Items from a dataset
------
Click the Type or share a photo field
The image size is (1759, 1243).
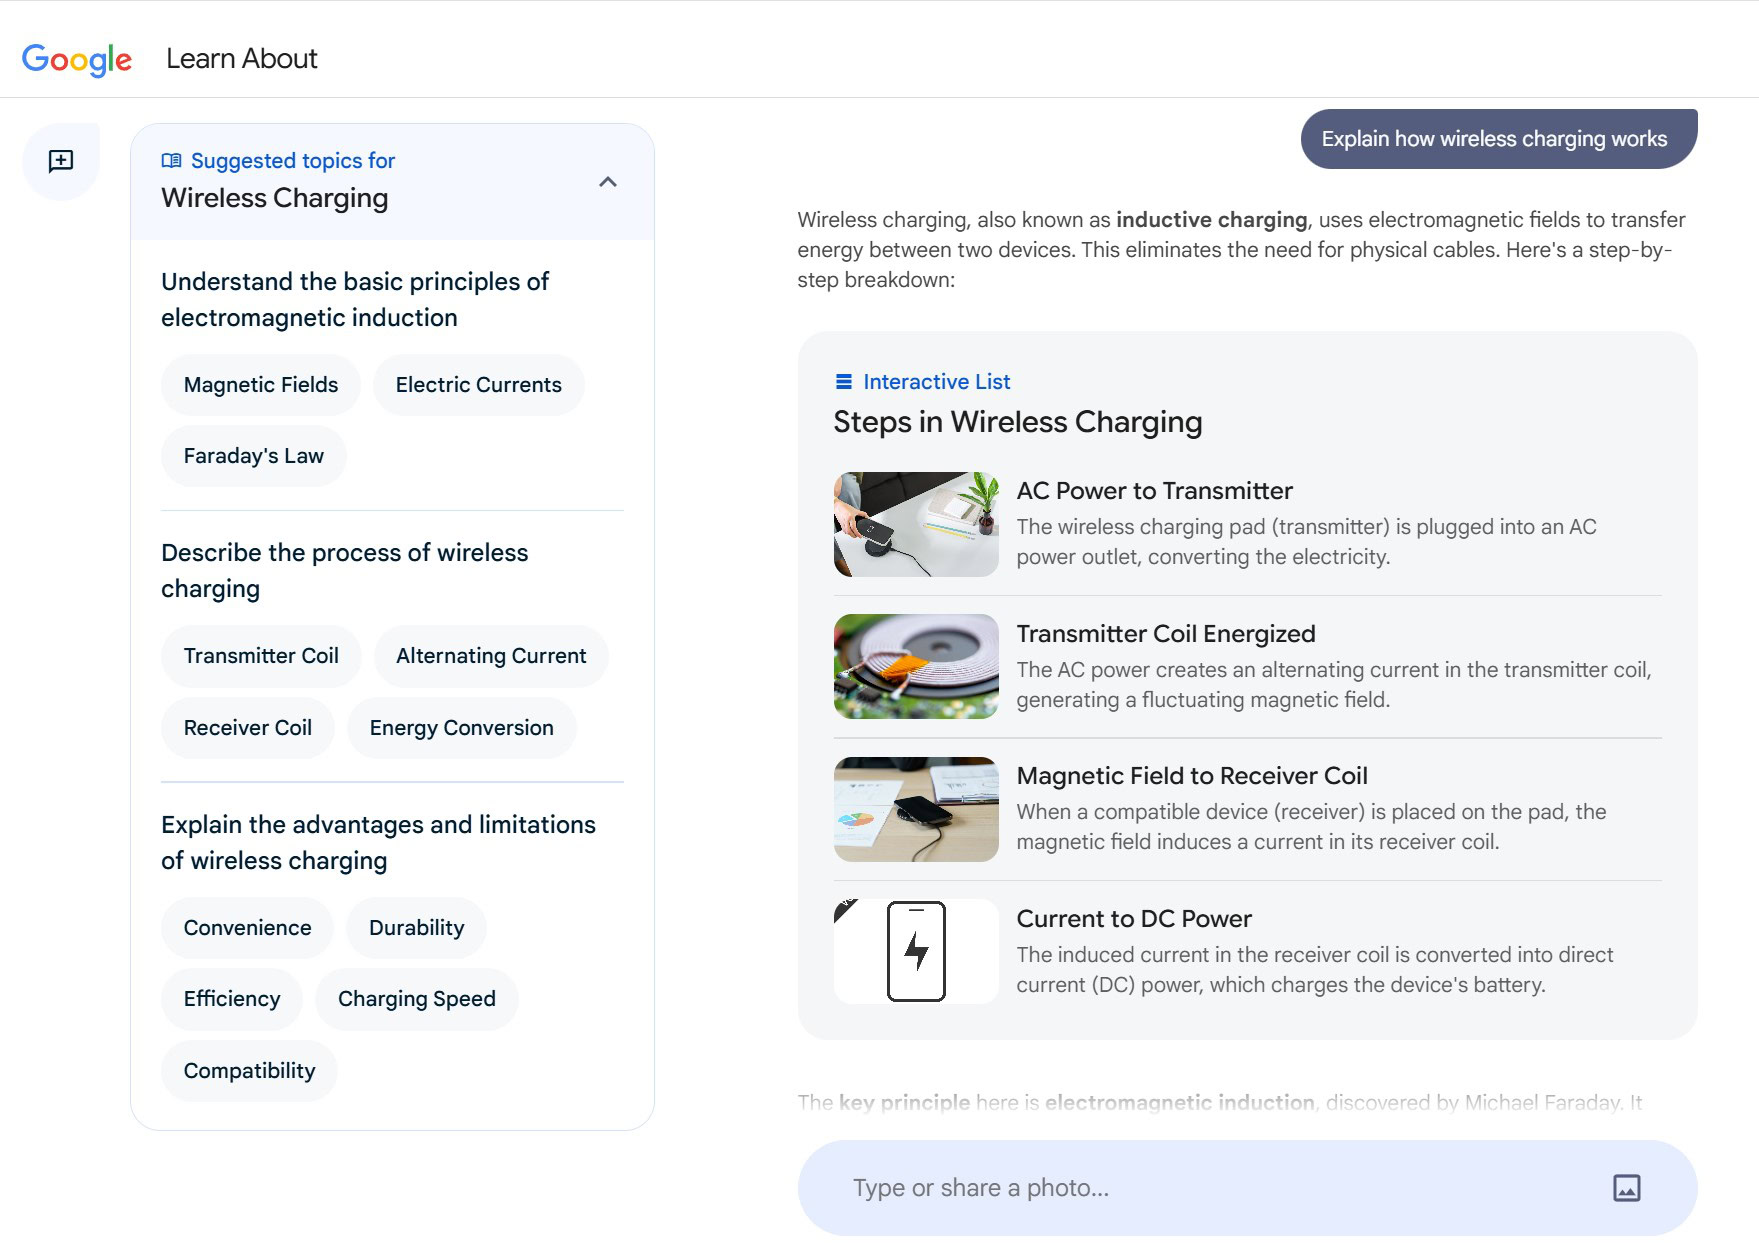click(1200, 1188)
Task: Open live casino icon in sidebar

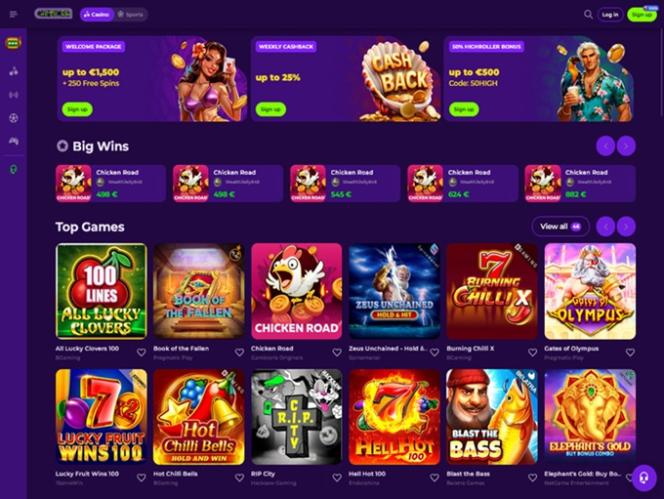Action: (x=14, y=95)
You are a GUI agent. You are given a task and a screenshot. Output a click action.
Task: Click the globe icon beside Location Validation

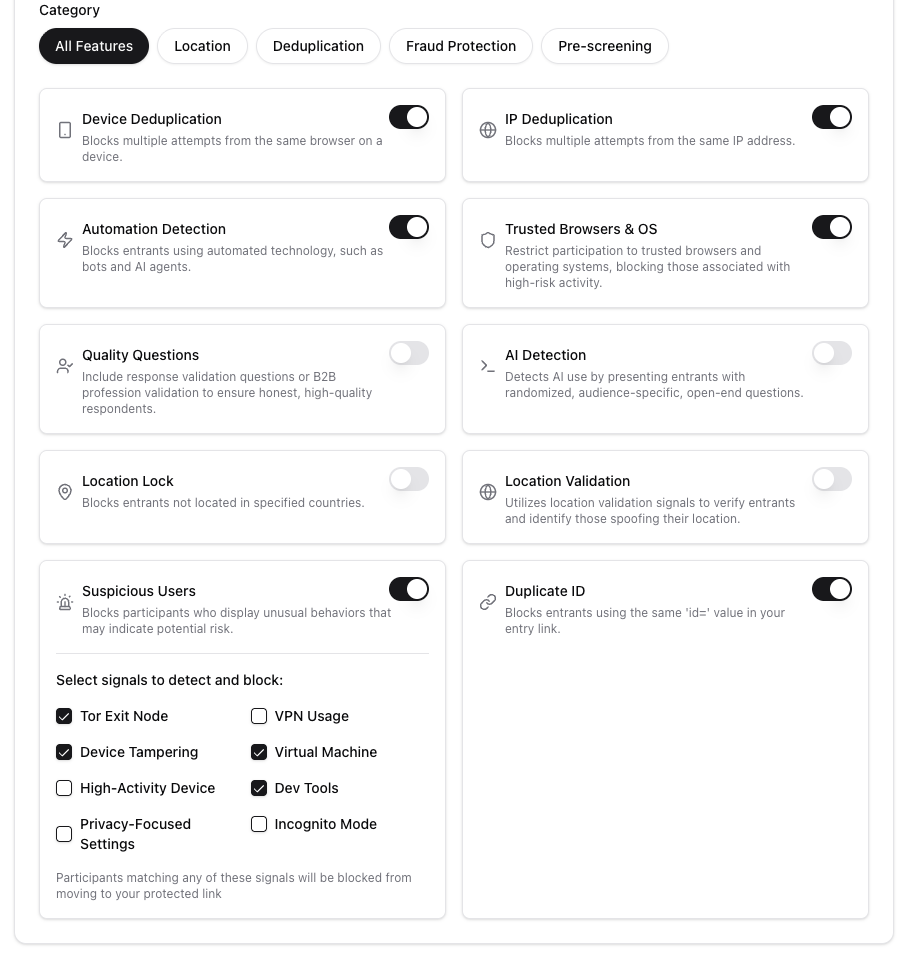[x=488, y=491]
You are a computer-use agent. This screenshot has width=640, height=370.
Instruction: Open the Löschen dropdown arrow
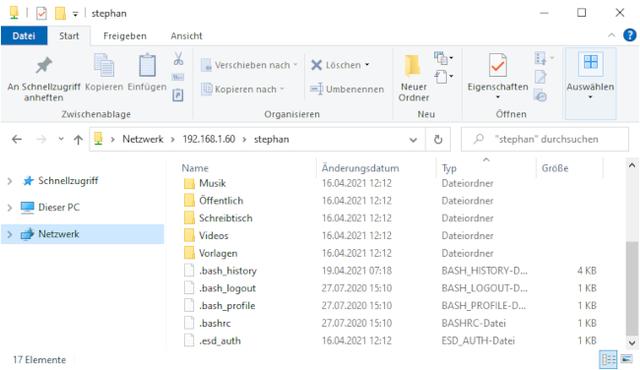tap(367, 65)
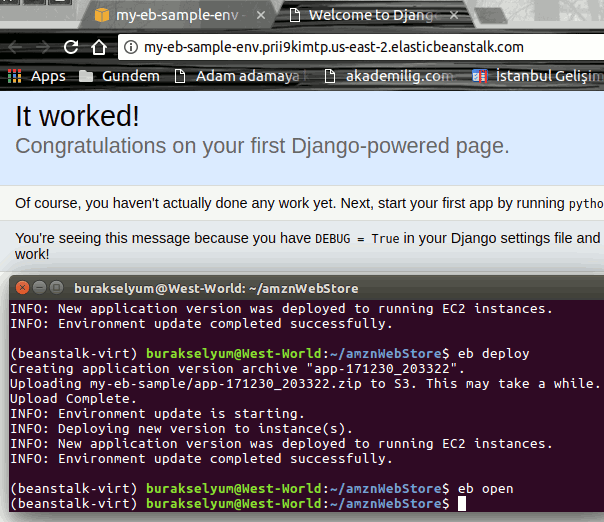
------
**INSTRUCTIONS TO FOLLOW:**
Your answer should be the exact lines above from the one containing "The image size is (1759, 1243)." through the one containing "You are a computer-use", with both end lines kept and the pictures removed, please.

**TASK OUTPUT:**
The image size is (1759, 1243).
click(1200, 1188)
Task: Open live casino icon in sidebar

Action: (x=14, y=95)
You are a GUI agent. You are given a task and a screenshot. Output a click action.
Task: Click the globe icon beside Location Validation

[x=488, y=491]
You are a computer-use agent. This screenshot has width=640, height=370.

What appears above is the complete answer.